The new Guideline 12 version takes a much closer look at how to manage the risk of Legionellosis. The challenge has changed from minimizing Legionellosis to managing Legionellosis. From minimizing to stopping cases.
It is important to note that the new standard implies that it isn’t necessarily a negative thing to get a test showing positivity. This should help the “head in the sand” syndrome that many in the industry still abide by. The “if I don’t know I have a problem then I don’t have a problem”. We all know that we should be proactive in stopping cases of Legionellosis. The only way we know if we are doing a good job and if we need to adjust our current strategy is to test. The new Guideline 12 “gives us permission” and says, “this is okay”.

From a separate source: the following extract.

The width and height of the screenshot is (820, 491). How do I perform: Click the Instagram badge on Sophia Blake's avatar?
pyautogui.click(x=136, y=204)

Overall, the new version is written to be more easily adopted into code. However, this doesn’t mean it will be. It takes several years for new code to be adopted by various governing bodies.
The guideline much more detail on disinfection methods and the numerous risk factors within the plumbing system that effects the efficacy of your plan to minimize Legionellosis. It takes into consideration that things such as water quality, sediment and biofilm can decrease the efficacy of certain disinfectants. The guideline notes and calls attention to the fact that biofilm and sediment can wreak havoc on a plumbing system and decrease the efficacy of disinfectants and higher water temperatures.
The new version deemphasizes thermal shock and calls out its negative aspects. Temperature efficacy can be highly volatile due to changes in water quality. It should be noted that the standard industry temperature chart is based on laboratory testing, not real-world testing that takes into consideration fluctuating water quality, biofilm and sediment.
Guideline 12 specifically calls out water quality risk factors including sediment, disinfectant residual, temperature and water age. It speaks on the negative effects uninsulated or under insulated pipes, dead legs, long pipe runs, cold pipes near hot sources, biofilm, debris, sediment and water age can have on disinfectant efficacy. The only disinfectant that is not affected by these risk factors is copper silver ionization.
The guideline notes the possibility of municipalities adding disinfectant to the water supply and the fact that disinfectant residuals decrease as water travels to a building and through a building. Municipality disinfectant treatments are usually not high enough to properly reduced Legionella within a building’s plumbing system. The municipality disinfectant is also volatile. The municipality can change the level. They often do not let you know if the level has been changed. The level of disinfectant can also be affected by weather conditions and water main breaks.
In section five the guidleline recognizes electronic or sensor faucets have become very popular because of water conservation efforts. However, they can reduce flow and therefore deliver stagnant water. The guideline points out the need for cross connection and backflow prevention and especially to consider outlets that might not be as notable such as mop sinks. Another item to keep in mind is other equipment that can provide nutrients for bacteria. Particularly carbon filters.
There was no mention of thermal and chemical shock in the 2018 version. This is highly likely to have been included in the latest version due to COVID 19 and buildings which have been closed with dormant piping systems. While both thermal and chemical shock can have immediate effects in times of emergency, they are only useful at one point in time. Their effects decrease very quickly, and recolonization can happen very quickly. Both thermal and chemical shock also have the potential to cause major corrosion and other damage to plumbing systems and equipment.
LiquiTech Summary & Takeaways
- As part of a multi-barrier approach install POE filtration to reduce sediment. LiquiTech’s Safe T Gard filters do not deplete disinfectant residuals as other filters can do.
- Utilize copper silver ionization for potable water remedial treatment because of its long-term effectiveness.
- Utilize copper silver ionization as a permanent disinfectant because it is not affected by the risk factors ASHRAE 12-2020 identifies, it does not cause corrosion, there is no scalding risk and no risk to humans.
- The new guideline noted a wider temperature range for optimal Legionella growth. Copper silver’s efficacy is not affected by temperature.
- The guideline emphasized that a positive Legionella test isn’t necessarily a bad thing. Testing should be done on a regular basis as a preventative and pro-active approach to reducing the risk of Legionella.
- Create a flushing protocol if you don’t already have one.